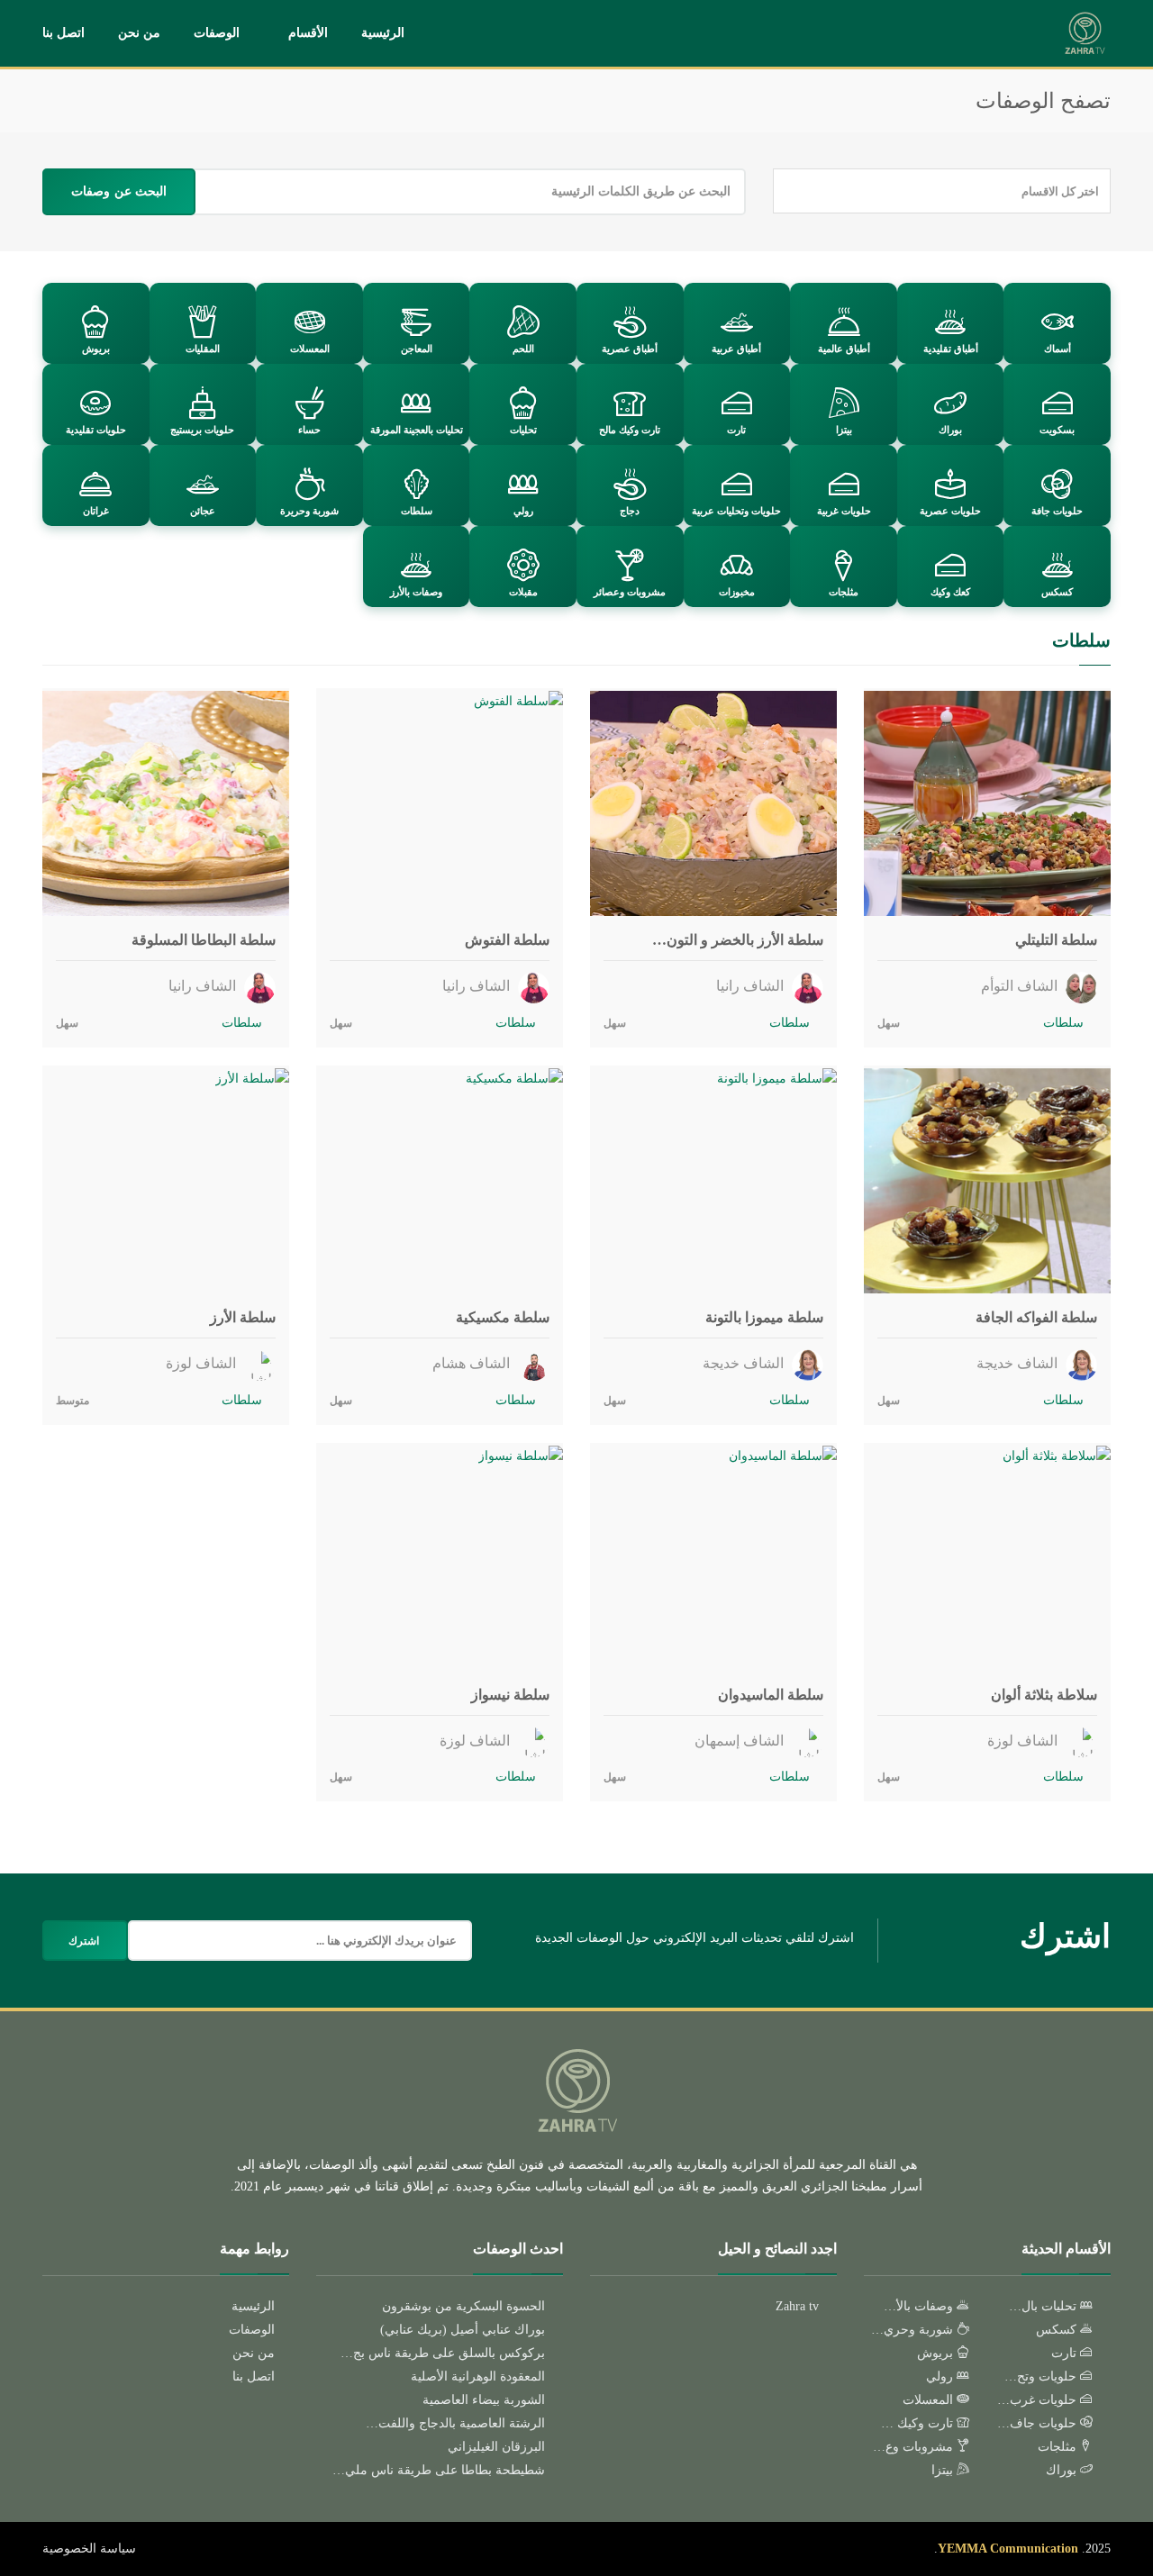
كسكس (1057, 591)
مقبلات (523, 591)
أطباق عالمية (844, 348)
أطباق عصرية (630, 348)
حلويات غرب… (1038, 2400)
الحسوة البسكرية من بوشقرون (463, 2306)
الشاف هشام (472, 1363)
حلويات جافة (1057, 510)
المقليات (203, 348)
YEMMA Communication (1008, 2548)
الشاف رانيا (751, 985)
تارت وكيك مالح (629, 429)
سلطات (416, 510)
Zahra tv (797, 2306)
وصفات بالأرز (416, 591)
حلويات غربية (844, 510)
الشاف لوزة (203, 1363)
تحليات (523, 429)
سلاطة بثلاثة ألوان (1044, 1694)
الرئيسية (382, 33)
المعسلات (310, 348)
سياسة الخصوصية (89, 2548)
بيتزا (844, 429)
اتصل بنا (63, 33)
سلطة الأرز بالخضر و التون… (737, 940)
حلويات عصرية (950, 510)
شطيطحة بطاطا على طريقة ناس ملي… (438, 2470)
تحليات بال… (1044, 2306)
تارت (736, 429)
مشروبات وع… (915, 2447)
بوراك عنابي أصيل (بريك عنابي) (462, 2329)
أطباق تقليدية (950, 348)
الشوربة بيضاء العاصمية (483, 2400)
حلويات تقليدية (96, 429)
##############################
- **Exercise goal**
Reproduce the material in its entirety and word for word, without the pictures.

- **Output for this exercise**
كسكس (1057, 591)
مقبلات (523, 591)
أطباق عالمية (844, 348)
أطباق عصرية (630, 348)
حلويات غرب… (1038, 2400)
الحسوة البسكرية من بوشقرون (463, 2306)
الشاف هشام (472, 1363)
حلويات جافة (1057, 510)
المقليات (203, 348)
YEMMA Communication (1008, 2548)
الشاف رانيا (751, 985)
تارت وكيك مالح (629, 429)
سلطات (416, 510)
Zahra tv (797, 2306)
وصفات بالأرز (416, 591)
حلويات غربية (844, 510)
الشاف لوزة (203, 1363)
تحليات (523, 429)
سلاطة بثلاثة ألوان (1044, 1694)
الرئيسية (382, 33)
المعسلات (310, 348)
سياسة الخصوصية (89, 2548)
بيتزا (844, 429)
اتصل بنا (63, 33)
سلطة الأرز بالخضر و التون… (737, 940)
حلويات عصرية (950, 510)
شطيطحة بطاطا على طريقة ناس ملي… (438, 2470)
تحليات بال… (1044, 2306)
تارت (736, 429)
مشروبات وع… (915, 2447)
بوراك عنابي أصيل (بريك عنابي) (462, 2329)
أطباق تقليدية (950, 348)
الشوربة بيضاء العاصمية (483, 2400)
حلويات تقليدية (96, 429)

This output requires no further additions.